## Try it
Where the line containing "wyszukiwarkę tanich lotów" appears, end your copy; everything from the first line of the records below up to and including it must be reproduced exactly.
■ ■ ■ ■
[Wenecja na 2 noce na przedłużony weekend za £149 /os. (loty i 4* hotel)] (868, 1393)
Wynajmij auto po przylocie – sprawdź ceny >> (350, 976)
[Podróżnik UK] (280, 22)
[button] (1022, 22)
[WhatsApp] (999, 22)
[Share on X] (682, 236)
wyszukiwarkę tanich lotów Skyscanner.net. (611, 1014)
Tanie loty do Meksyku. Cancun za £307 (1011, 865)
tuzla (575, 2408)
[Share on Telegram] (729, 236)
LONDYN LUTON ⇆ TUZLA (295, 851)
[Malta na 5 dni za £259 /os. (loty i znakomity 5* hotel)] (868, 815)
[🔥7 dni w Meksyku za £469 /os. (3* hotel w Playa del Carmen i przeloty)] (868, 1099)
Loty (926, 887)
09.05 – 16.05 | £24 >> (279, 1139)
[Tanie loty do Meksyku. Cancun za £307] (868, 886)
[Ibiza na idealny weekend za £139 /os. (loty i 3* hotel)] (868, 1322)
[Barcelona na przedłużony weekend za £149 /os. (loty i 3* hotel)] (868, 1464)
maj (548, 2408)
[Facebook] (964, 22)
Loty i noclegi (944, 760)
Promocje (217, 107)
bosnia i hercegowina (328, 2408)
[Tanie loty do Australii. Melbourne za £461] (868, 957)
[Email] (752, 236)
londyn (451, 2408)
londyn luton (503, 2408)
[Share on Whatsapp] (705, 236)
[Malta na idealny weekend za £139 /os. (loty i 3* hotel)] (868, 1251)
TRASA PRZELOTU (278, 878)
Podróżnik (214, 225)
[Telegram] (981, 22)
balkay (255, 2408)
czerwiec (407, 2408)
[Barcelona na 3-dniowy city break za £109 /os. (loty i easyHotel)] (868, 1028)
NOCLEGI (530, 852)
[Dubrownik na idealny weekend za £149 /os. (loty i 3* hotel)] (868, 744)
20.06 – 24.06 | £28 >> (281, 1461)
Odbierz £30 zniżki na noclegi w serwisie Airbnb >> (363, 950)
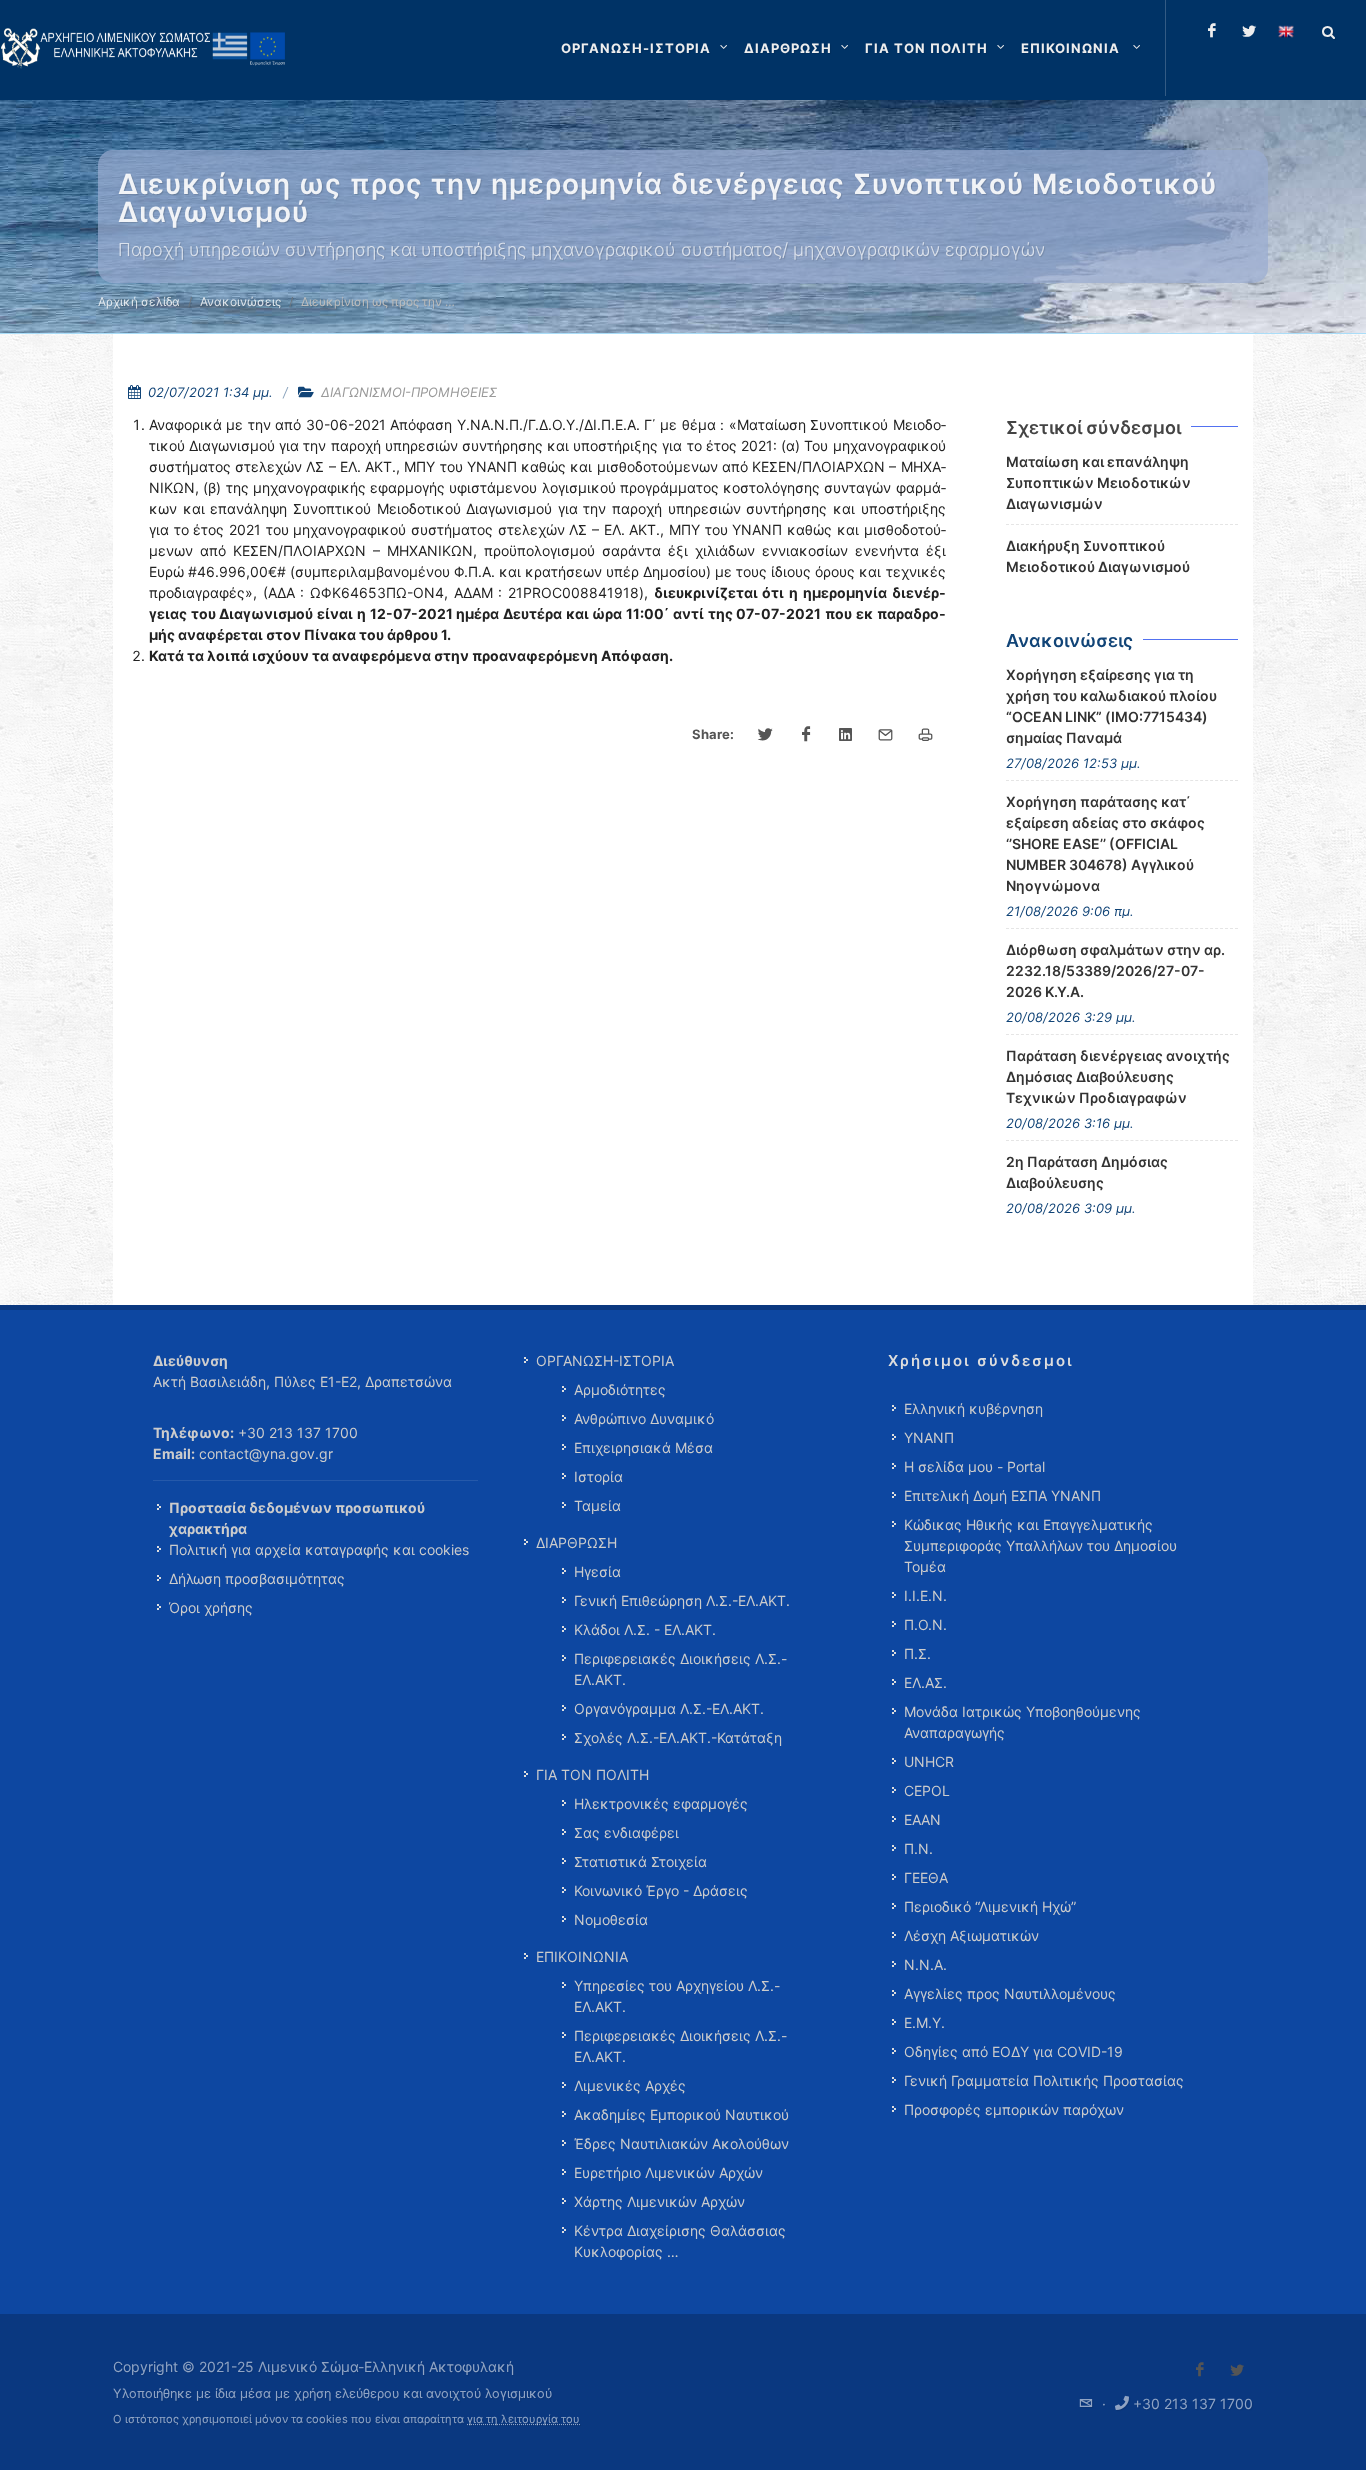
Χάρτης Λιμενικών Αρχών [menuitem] (659, 2201)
■ ■ ■ ■
## Answer
[Wenecja na 2 noce na przedłużony weekend za £149 /os. (loty i 4* hotel)] (868, 1393)
Wynajmij auto po przylocie – sprawdź ceny >> (350, 976)
[Podróżnik UK] (280, 22)
[button] (1022, 22)
[WhatsApp] (999, 22)
[Share on X] (682, 236)
wyszukiwarkę tanich lotów Skyscanner.net. (611, 1014)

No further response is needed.